I'm making an app that has a few view controllers with UIDatePicker controls.
After having lots of memory warnings, I've done a lot of debugging on the cause. Using instruments, I was able to see that whenever a view controller containing a UIDatePicker appeared, memory usage was going up by 2-3mb. Ultimately, this leads to a memory warning. While I can do so much in here, and have seen a dramatic decrease in crashes since re-writing these functions, I'm still not comfortable with this behaviour and want to fix it.
The UIDatePicker's are part of the XIB file. I've tried taking them out of the XIB and programmatically adding them. This doesn't solve the problem. I've also tried using a (thread-safe" singleton. This limits memory usage to only one instance (so memory usage doesn't increase), but I'm trying to avoid singletons wherever possible.

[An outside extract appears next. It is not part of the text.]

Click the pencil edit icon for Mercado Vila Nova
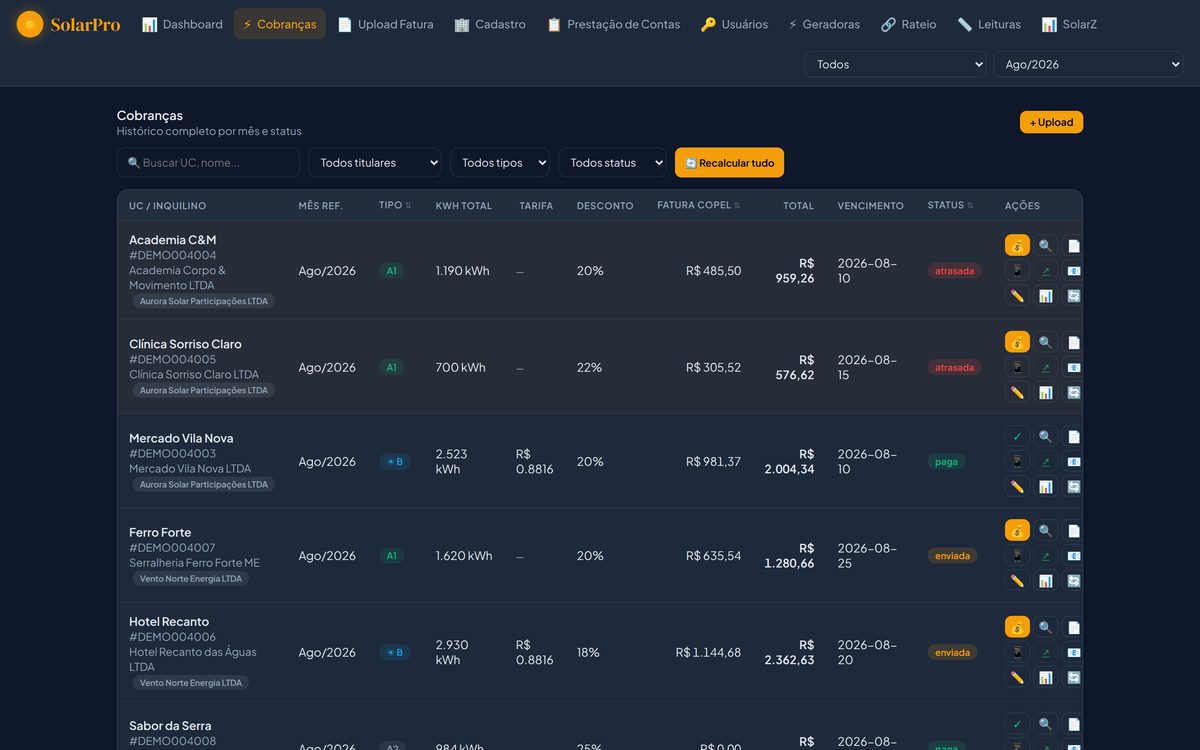Viewport: 1200px width, 750px height. pos(1017,486)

Should I just suck it up and use a singleton?
I'm seeing this behaviour on iOS 5 and 4.3, across all devices that run it. I'm using ARC, as the title suggests.
Instruments does not show any memory leaks.

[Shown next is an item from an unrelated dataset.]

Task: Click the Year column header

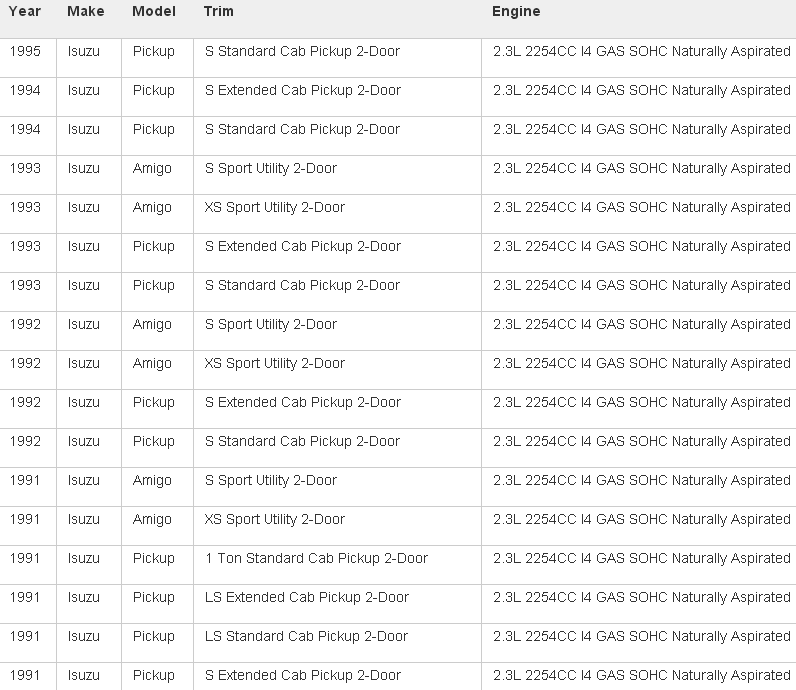Action: tap(25, 12)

Here is a screenshot from Instruments. Each step up in usage is when a VC containing a date picker appears. The baseline at the start of the graph is 2.3mb of memory usage.
https://i.stack.imgur.com/1S7ns.png
Cheers!
The tool you want to use here is called heapshot. It will help you narrow down the types of objects that are being incorrectly held onto. As @sudo notes, the problem is probably in your delegate rather than the date picker itself. You're probably not "leaking" in the strictest sense of the term. You're probably just holding onto memory that you didn't mean to (which looks a lot like a leak).
You should take a careful look at whether you have any circular strong references. Do you have objects that have a strong reference to their delegate for instance? That will typically lead to a retain loop (which will never be released under ARC). Heapshot can help you find these objects.